**Stored data entries**
=== Section Start ===

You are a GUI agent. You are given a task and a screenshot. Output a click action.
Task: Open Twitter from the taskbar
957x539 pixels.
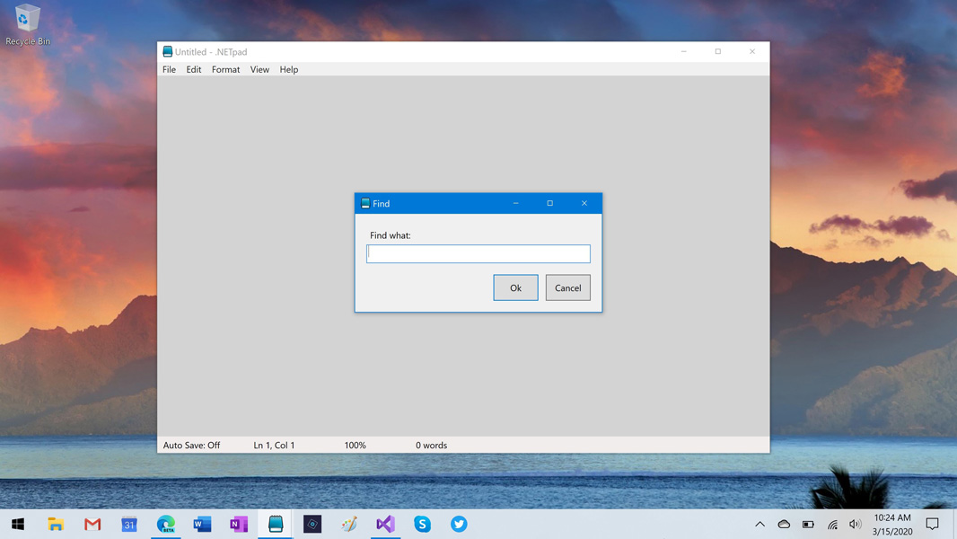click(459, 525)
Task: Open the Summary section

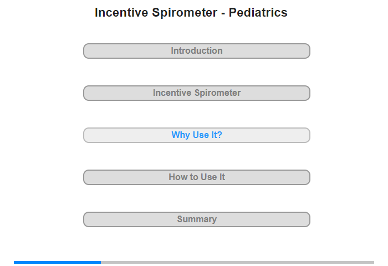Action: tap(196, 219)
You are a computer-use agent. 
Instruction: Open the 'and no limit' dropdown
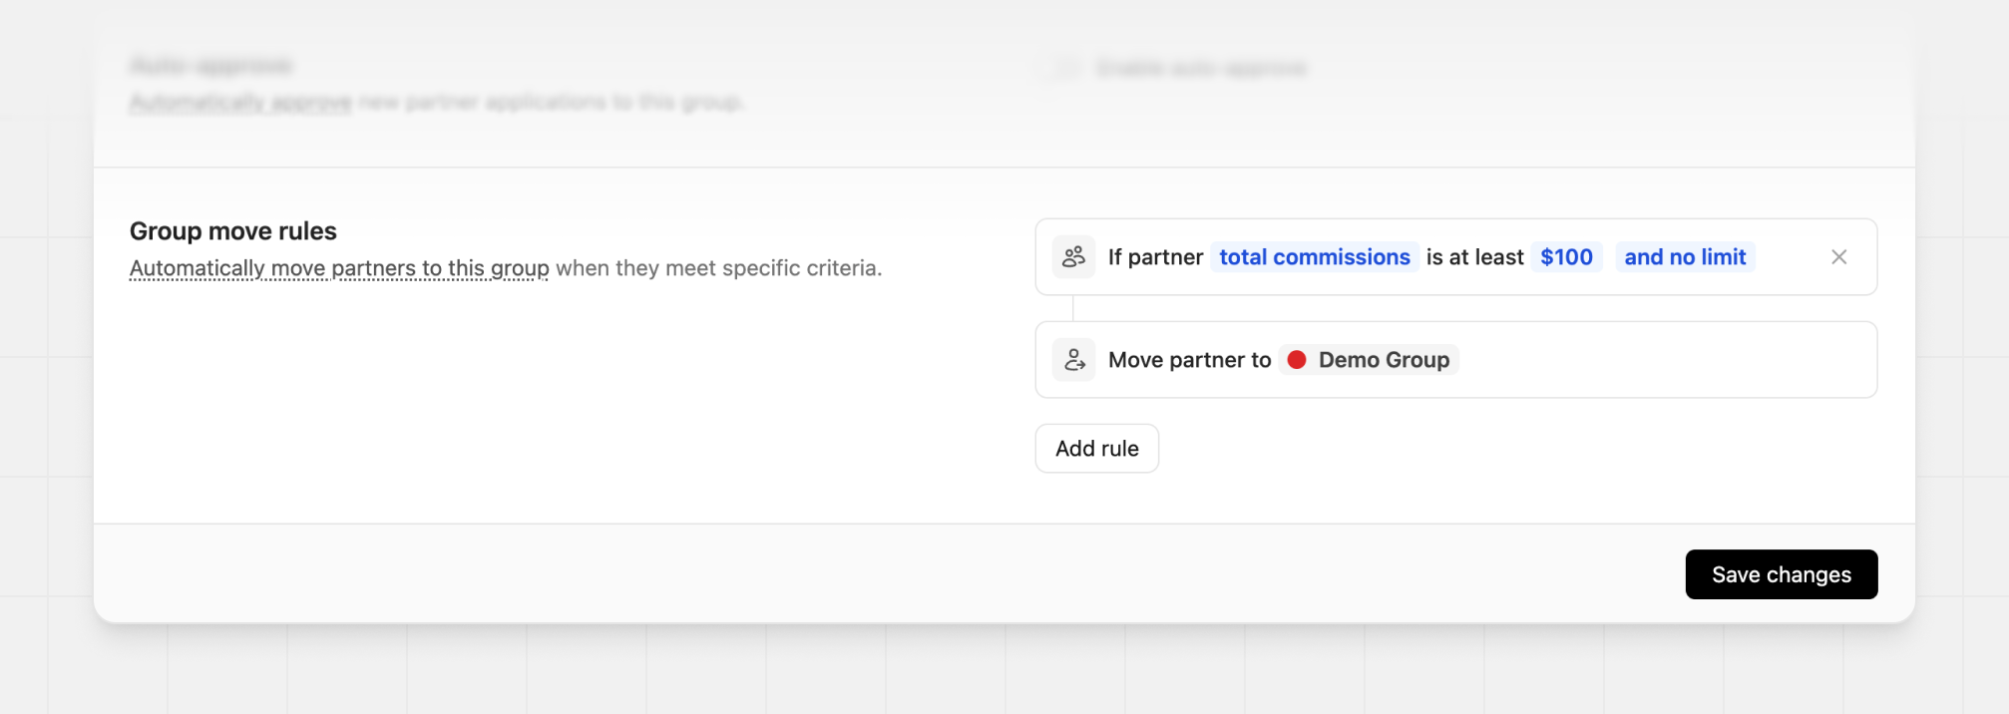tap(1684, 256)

=== Section End ===

**How to complete this task**
Write the data above out again exactly, every line of it, and exclude the pictures.

**Output of the task**
You are a GUI agent. You are given a task and a screenshot. Output a click action.
Task: Open Twitter from the taskbar
957x539 pixels.
click(459, 525)
Task: Open the Summary section

Action: tap(196, 219)
You are a computer-use agent. 
Instruction: Open the 'and no limit' dropdown
tap(1684, 256)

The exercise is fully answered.